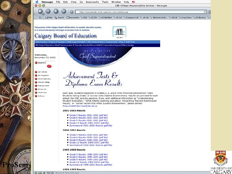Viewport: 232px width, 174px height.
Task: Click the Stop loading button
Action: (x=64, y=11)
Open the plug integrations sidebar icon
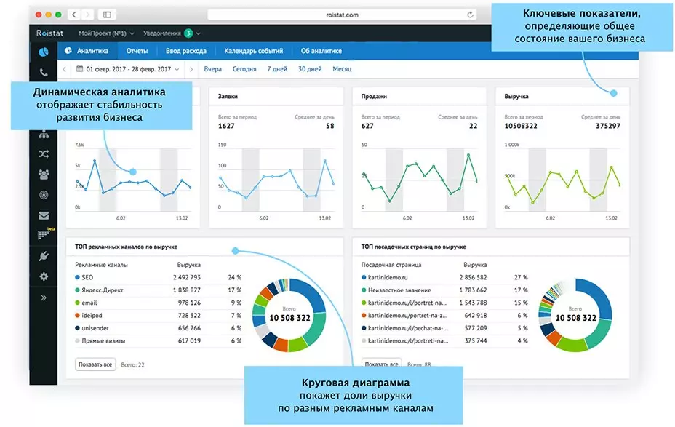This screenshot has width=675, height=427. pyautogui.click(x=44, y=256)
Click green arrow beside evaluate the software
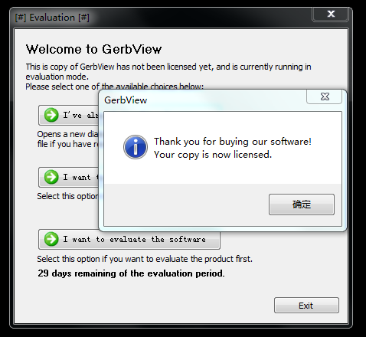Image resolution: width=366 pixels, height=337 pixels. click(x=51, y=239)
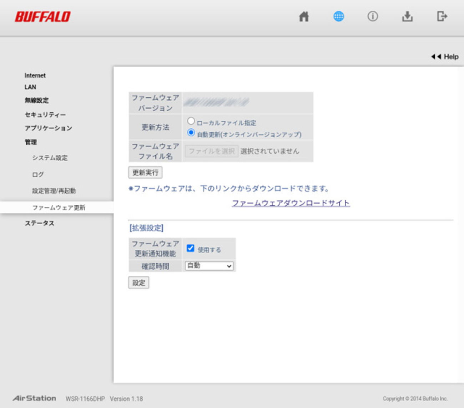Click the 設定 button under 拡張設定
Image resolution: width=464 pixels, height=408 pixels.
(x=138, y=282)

====================

The lines from the one holding "Click green arrow" to the final line of the entries are to be duplicated exactly, and the pictures are to be left out.

## THE COMPLETED TASK
Click green arrow beside evaluate the software
Image resolution: width=366 pixels, height=337 pixels. click(x=51, y=239)
Click the 設定 button under 拡張設定
Image resolution: width=464 pixels, height=408 pixels.
(x=138, y=282)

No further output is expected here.